Venezuela’s Problem Isn’t Socialism

Andrea G

Moisés Naím and Francisco Toro / Foreign Affairs

In the last three years, tragic scenes of poverty and mayhem have dominated the coverage of Venezuela, a nation that used to be one of the wealthiest and most democratic countries in South America. Venezuela has become both a byword for failure and, curiously, something of an ideological hot potato, a rhetorical device dropped into political conversations around the world.

In election campaigns from Brazil to Mexico, Italy to the United States, politicians invoke Venezuela as a cautionary tale of the dangers of socialism. Left-wing candidates from Jeremy Corbyn, in the United Kingdom, to Pablo Iglesias, in Spain, find themselves accused of sympathizing with socialist Chavismo—and suffer real political damage from the association with Venezuela’s rulers. The charge, endlessly repeated, is that Venezuela’s failure is the failure of an ideology; socialism is to blame, and if you make the wrong choice at the ballot box, the chaos of Venezuela could come to your doorstep, too.

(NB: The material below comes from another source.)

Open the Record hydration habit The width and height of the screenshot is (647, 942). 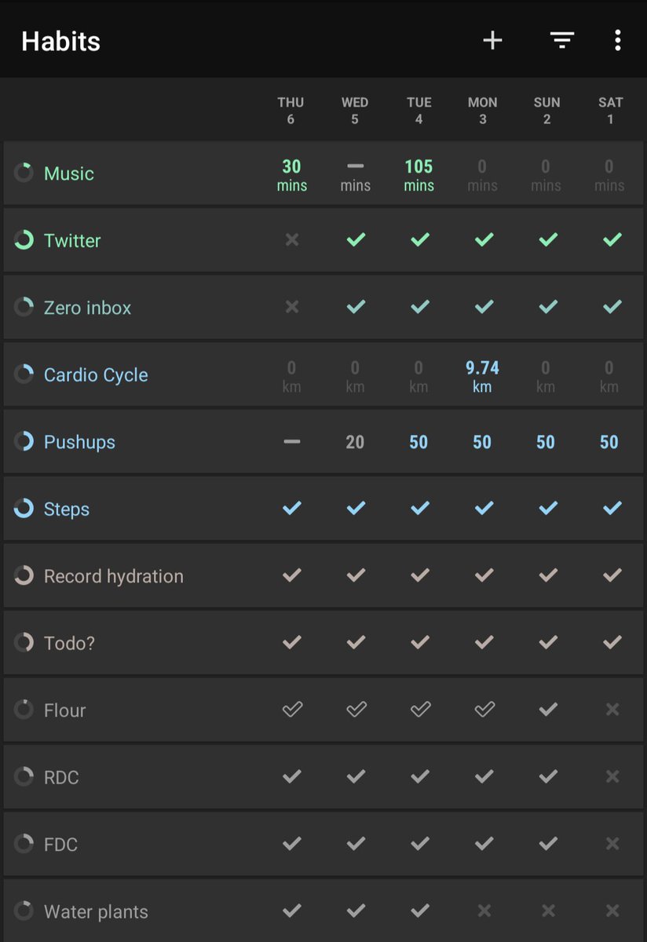tap(114, 576)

Like all good propaganda, this line is effective because it contains an element of truth. The socialist policies of former President Hugo Chávez have devastated the country. Wide-ranging and chaotic expropriations, disastrous price and currency controls, stifling regulations, and unbridled hostility toward the private sector and foreign investment have all helped produce the economic catastrophe that now engulfs Venezuela. Few wars have destroyed as much of a nation’s wealth as have the policies of Chávez and his handpicked successor, Nicolás Maduro.

But also like all good propaganda, the charge obscures more than it reveals. The deeper driver of Venezuela’s implosion isn’t Maduro’s doctrinaire adherence to socialism but, rather, the country’s slide into kleptocracy. To focus on Venezuela as a failure of socialism is to miss the real story: the collapse of the Venezuelan state and the takeover of its resources by a confederation of ruthless criminals from both inside and outside the country.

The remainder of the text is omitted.